PEライン


暴れ馬のようで扱いづらいが、これをマスターすれば非常に強力な武器を手に入れたことになる。
とにかくルアーから伝わる情報量が断然違う。
微妙な当たりを感じる事が出来るので、ショートバイトが頻発する場合には無類の強さを発揮する。
かすかな当たりをフッキングに結び付けることが出来るのだ。
ヒットした、というより、無理矢理ヒットさせたという感じを味わう事が出来る。
非常に楽しい瞬間だ。

シーバスだけでなくルアーの近くの様々なものの情報が伝わってくる。
潮目を感じたり、潮目が無くても流れの強さの変化部分を感じたりする事も出来る。
特に底付近をルアーでトレーするする際に感じる、底をルアーが微妙に擦る感じは非常に役立つ。
ラインを通じて障害物の感じがダイレクトに伝わってくるので、瞬時にロッド&リール操作をすることで、根掛かりする回避しつつ底すれすれにルアーを通す事が出来る。
障害物とシーバスのヒットとの違いを感じて、根掛かりを恐れる事無く思いっきり合わせる事が出来るのだ。
ナイロンラインだと、ラインからの情報の伝わりが遅いので、ロッド操作が遅れがちだ。障害物を感じてロッド操作をしても、既に遅し、でしっかりと根にフッキングしてしまうという悲しい事態に陥る事がしばしばだ。
しかし、PEだとこの辺をうまく操縦する事が可能だ。
PEラインの利点を思いっきり感じる場面だ。

さらには、流れの変化を感じる場所でルアーアクションを加えたり、底をトレースする際に沈み根等の障害物のある場所を感知して、そこを集中的に攻めたりする事も可能だ。

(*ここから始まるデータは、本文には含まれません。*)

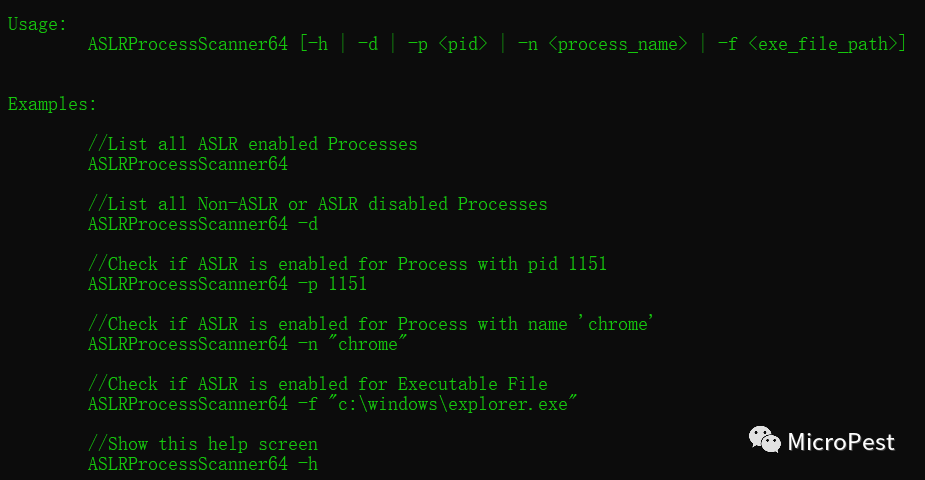Click the "ASLRProcessScanner64 -p 1151" command
Viewport: 925px width, 480px height.
[x=227, y=284]
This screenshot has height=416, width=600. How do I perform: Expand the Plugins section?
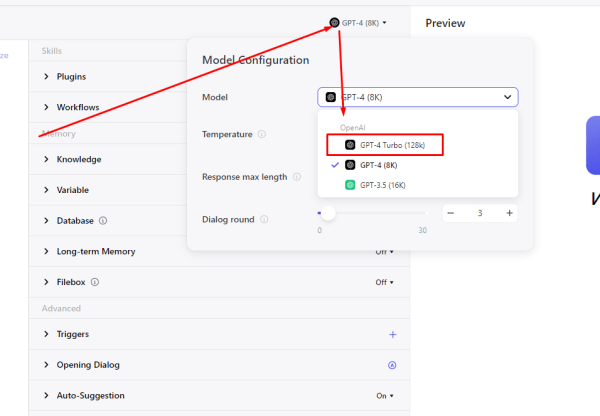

それから、PEラインはラインスプレー等のメンテを加えておけば、かなり長期間にわたって使用し続ける事が可能だ。塩分劣化や紫外線劣化等の経時劣化がほとんど無いのだ。
従って、ライン交換等の回数が減り、結果的に経済的でもある。

とまあ、PEの利点ばかりを述べてきたが、最初にも触れたように少々扱いづらい面も存在する。
まず、慣れないうちはほぼ間違いなくライントラブルに見舞われる。
キャストした際にラインがふけてしまい絡まってしまうのだ。
そしてPEラインは伸びが無いために絡まってしまうと絡みを解くのは非常に困難だ。
それで、絡まってしまうと、絡みを解くよりも、そこでラインを切ってしまう方がいい訳なんだけど、最初のうちはトラブルが非常に多いため、新品のラインがあっという間に無くなってしまう事もある。
そんなこんなでこの段階でPEラインに愛想が尽きてしまう人も多いだろう。

しかし努力して正しいフォームでのキャストや、サミング、ラインスプレーなどを継続的に行う事で、次第にライントラブルをナイロン並みに近づける事が可能だ。
あるいはラインの巻き付けをリールの7分目までに抑えるのも効果的だ。

さて、PEラインのもうひとつの扱いづらい面は、その特徴である伸びないラインからくるものだ。
ラインの伸びが無いために、シーバスのヒット時にショックを吸収できずに、フック部分ではじいてしまう事が多いのだ。
あるいは、フッキングが浅い場合や、皮一枚にやっとこさ引っかかっている場合に、えら洗いや、突っ込みに対して、ラインによるショックの吸収ができずに身切れ等を起こしてしまう場合が多い。
なので、ヒットに持ち込むのはPEラインが有利だが、一旦ヒットさせたなら、ナイロンラインにかなり分があると言える。
そのためPEラインを使用する際には、柔らか目のロッドを使用し、ドラグをやや緩めに設定した方がいいだろう。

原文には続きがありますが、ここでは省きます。